To address this, we’re trying something new here at Dynamic Ecology – an open thread, the main purpose of which is to have a place for the community to have a conversation. Our comments sections have long been the most interesting part of the blog, so now we’re creating a direct path to comments without your having to read 1000s of words of bloviation from me!
First, a few thoughts to give some common terminology/framing to the questions. I think ecologists all know about the power of exponential growth (although this is new and still poorly grasped to most of the world). R0 is the discrete growth rate with no immunity (naive population) and no efforts at social distancing. Best estimates I have seen for Covid 19 is about R0=2.5 which is a good bit higher than flu (and a good bit lower than measles). It seems to be becoming clearer that R0 is as high as it is because people can be infectious before they show symptoms (or even if they never show symptoms like children). Once immunities start to build up or quarantine/social distancing measures start to be put in place a lower growth rate Re (effective growth rate) is observed. So as far as I can tell there are three strategies.
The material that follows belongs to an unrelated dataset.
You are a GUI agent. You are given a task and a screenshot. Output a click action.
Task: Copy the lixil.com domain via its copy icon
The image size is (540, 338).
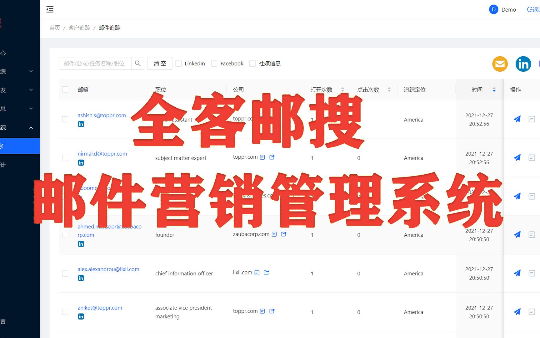pos(257,272)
- Squeeze it – extreme social distancing to reduce Re<1. This seems to be what China as well as Japan and South Korea are doing (probably not coincidentally all Asian countries that got hit most by SARS and MERS).
- Let it burn – do nothing to lower Re=2.5. Sadly many (all?) countries started down this road – with exponential growth the speed of reaction required seems to be faster than governments can handle.
- Stretch it – social distancing to get Re~1.2 (nb 1.2 is an example, not a carefully calculated number, just a wild guess proxy as it is about what influenza does) so that the case load does not exceed hospital capacity. This is what everybody is talking about as “flattening the curve”.
With the stretch it and let it burn strategies the number of people who get sick and then have immunity rises to about 1-1/R0 or about 60% of the population (assuming getting sick once confers immunity – assumed right now but a few counter examples are out there). Then the effective growth rate Re drops below 1 and “herd immunity kicks in”. Individuals can still get sick but it can’t become a self-sustaining epidemic. The primary difference between let it burn and stretch it is the rate at which people get sick which is inversely correlated with how long the epidemic lasts.
I’ve posed several questions below to get this started. I’m not an expert. So the answers to some of these may be obvious in which case, I’d love to know the answer. But I have not seen the answers to any of these despite voracious reading. If they’re not so obvious I expect we could all learn from discussing them.
If you want to respond to a question stay in the same thread (even if the nesting stops at 3 levels). If you want to pose a new question, start a new thread. This is NOT a place for politics, so anything stronger than “many governments have been incompetent at X” (e.g. naming specific individuals, blaming one party or another, or getting distracted off science) will be deleted.